Could you restate the entries below word for word and leave the images out?

* _Dataset records_
===
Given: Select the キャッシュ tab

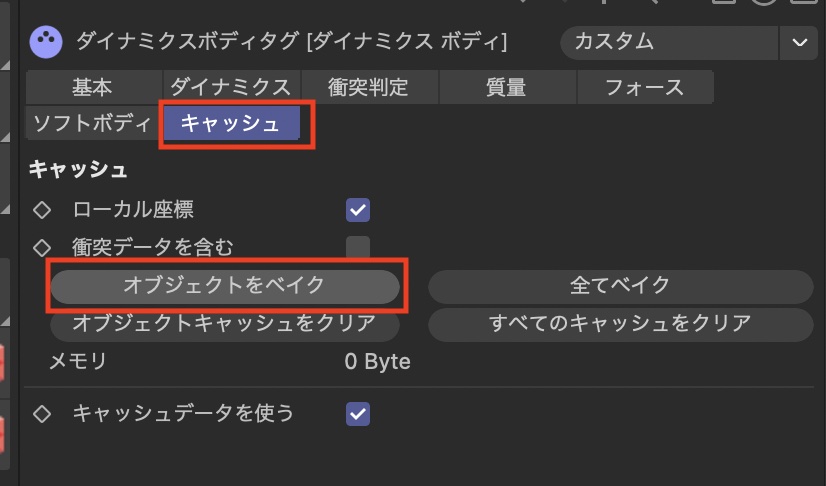Looking at the screenshot, I should pyautogui.click(x=230, y=123).
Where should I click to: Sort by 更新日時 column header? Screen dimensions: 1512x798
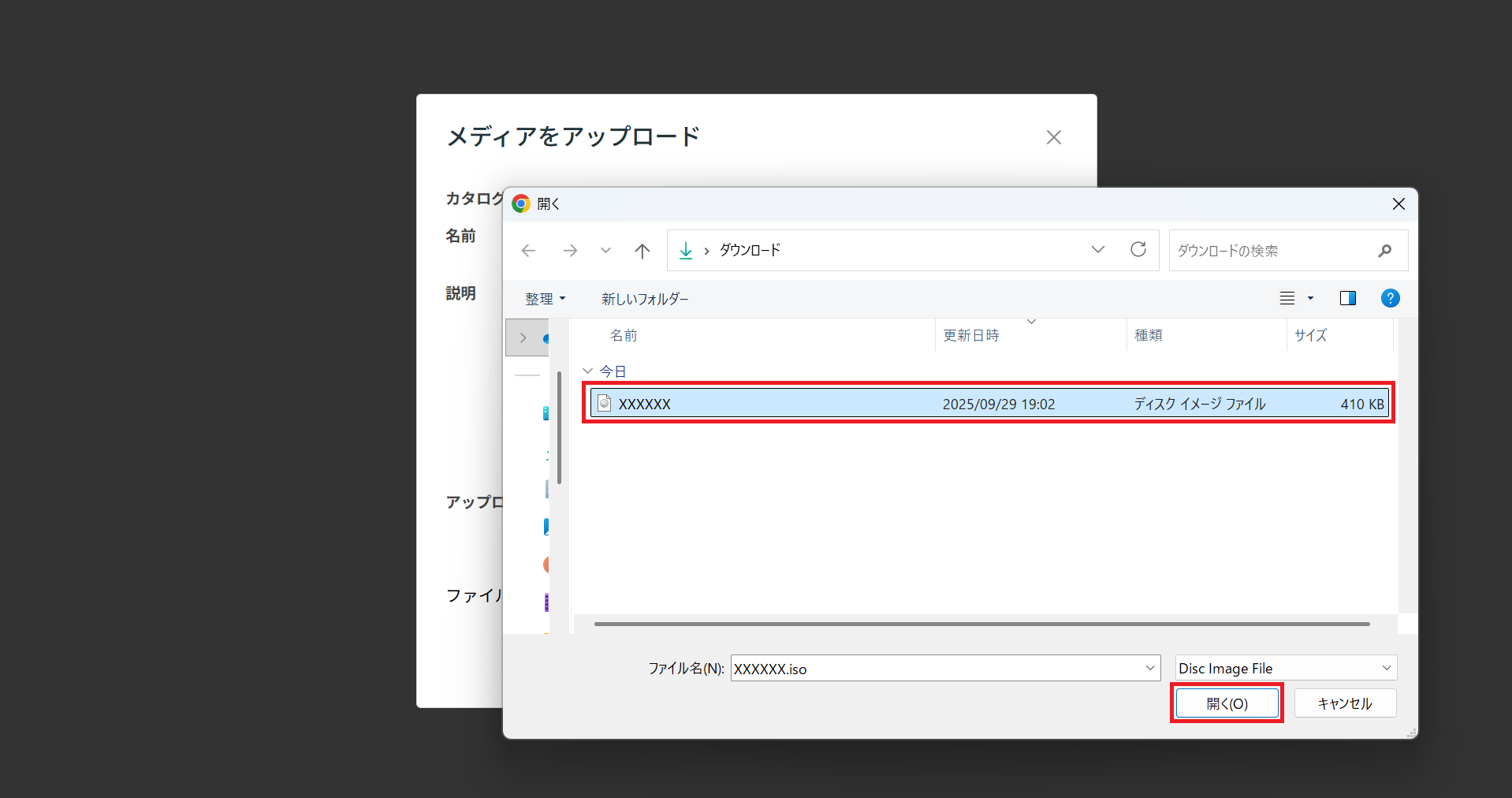coord(971,336)
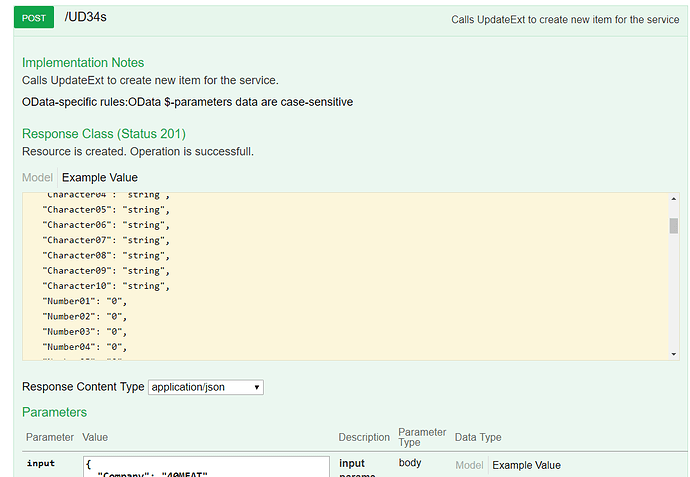The image size is (690, 477).
Task: Click the example response scrollbar thumb
Action: click(674, 225)
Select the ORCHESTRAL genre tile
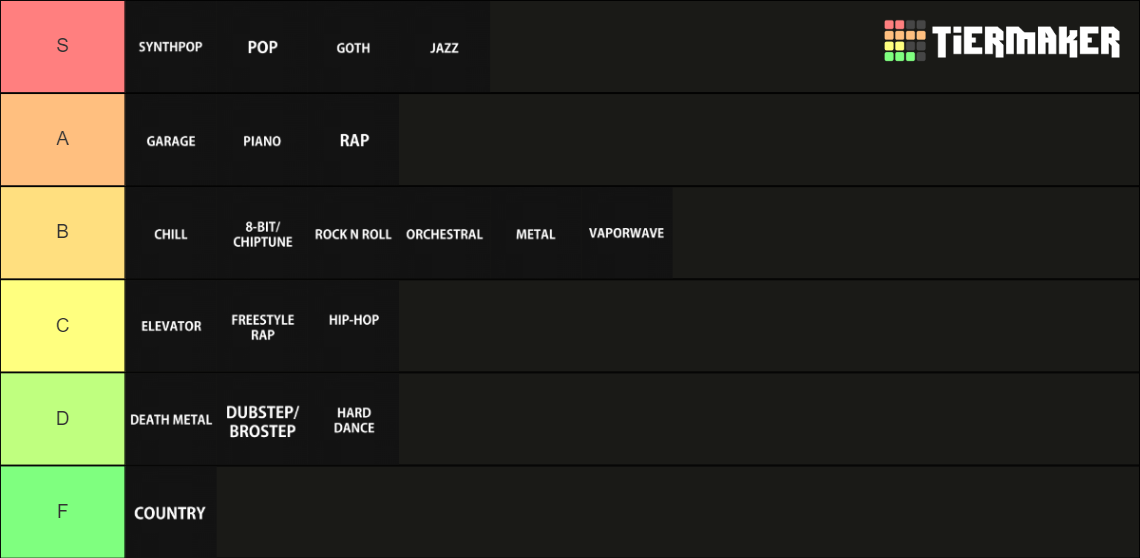This screenshot has width=1140, height=558. click(444, 234)
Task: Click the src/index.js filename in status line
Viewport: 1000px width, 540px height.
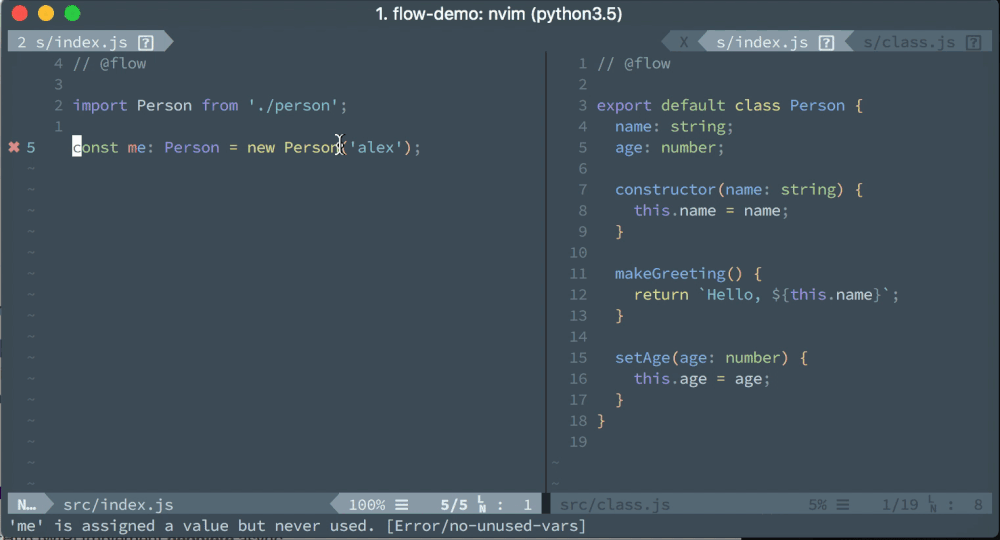Action: [x=118, y=505]
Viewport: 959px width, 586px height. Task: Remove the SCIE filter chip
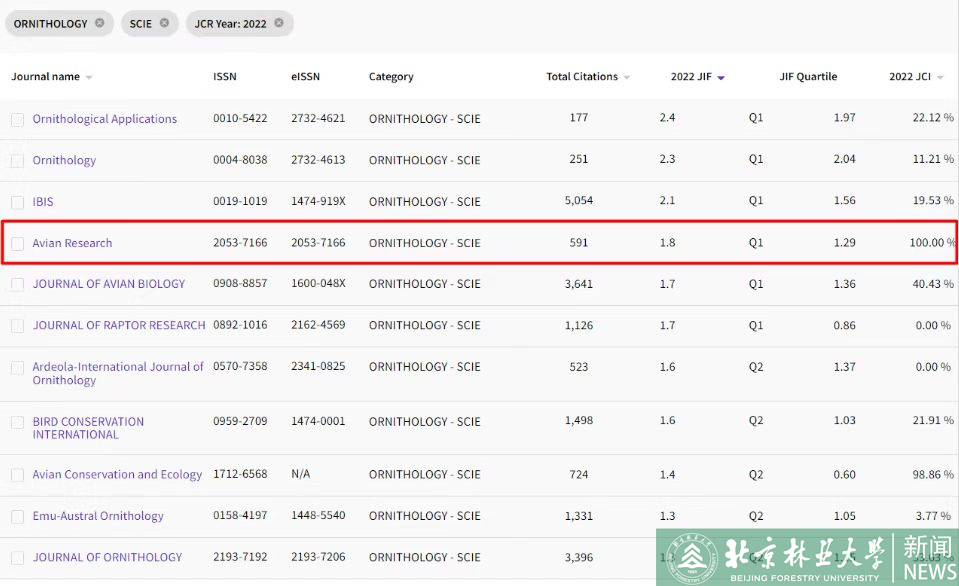click(x=164, y=23)
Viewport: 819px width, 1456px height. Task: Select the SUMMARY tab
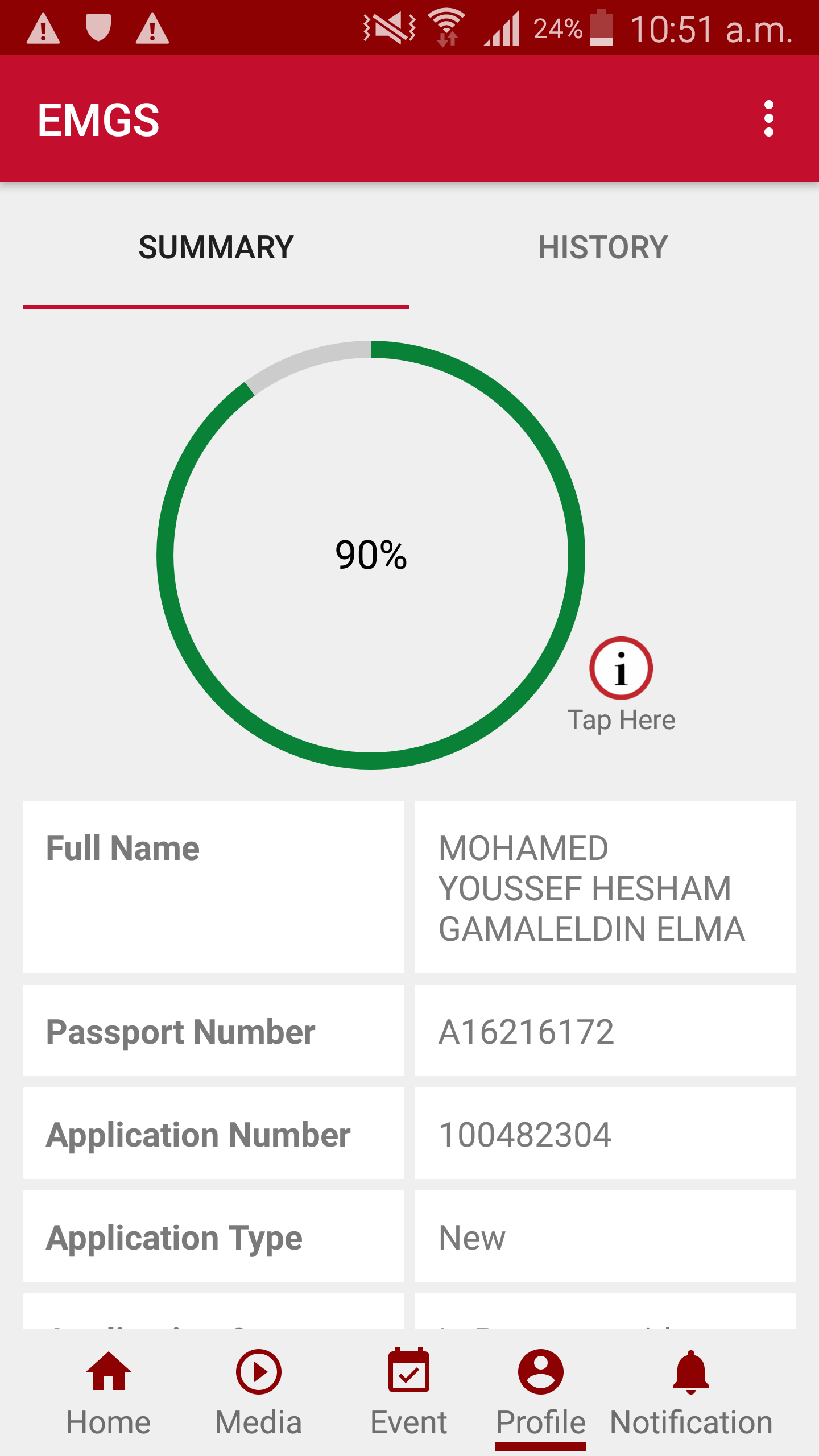tap(216, 247)
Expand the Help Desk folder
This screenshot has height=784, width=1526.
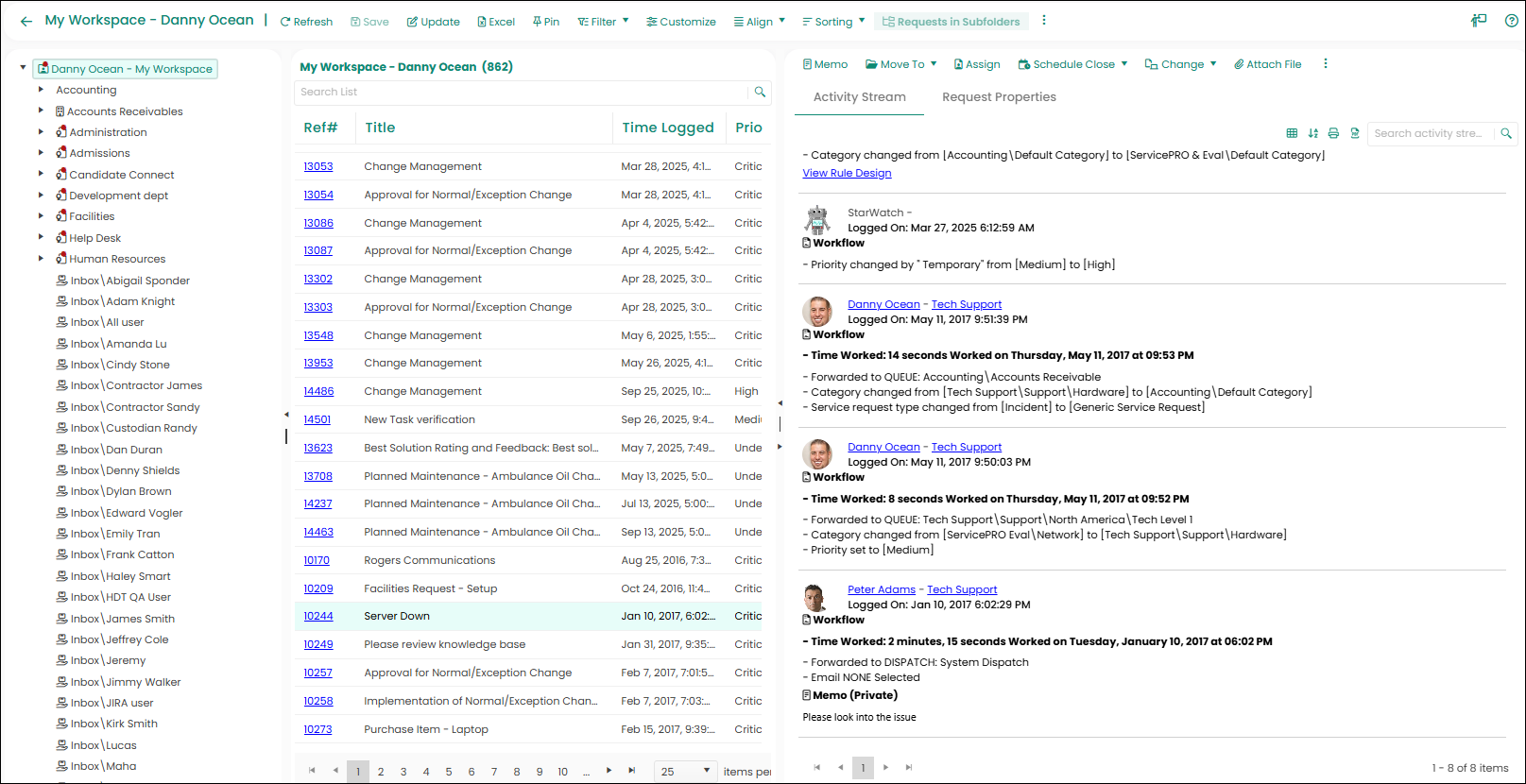41,237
===
* _Answer section_
Given: Select the キャッシュ tab

Looking at the screenshot, I should pyautogui.click(x=230, y=123).
Where should I click to: Sort by 更新日時 column header? Screen dimensions: 1512x798
coord(971,336)
The image size is (690, 477).
Task: Click the example response scrollbar thumb
Action: click(674, 225)
Select the ORCHESTRAL genre tile
This screenshot has width=1140, height=558. click(444, 234)
Task: Click the src/index.js filename in status line
Viewport: 1000px width, 540px height.
Action: [x=118, y=505]
Viewport: 959px width, 586px height. Task: Remove the SCIE filter chip
click(x=164, y=23)
Viewport: 819px width, 1456px height. Task: Select the SUMMARY tab
tap(216, 247)
Expand the Help Desk folder
This screenshot has height=784, width=1526.
41,237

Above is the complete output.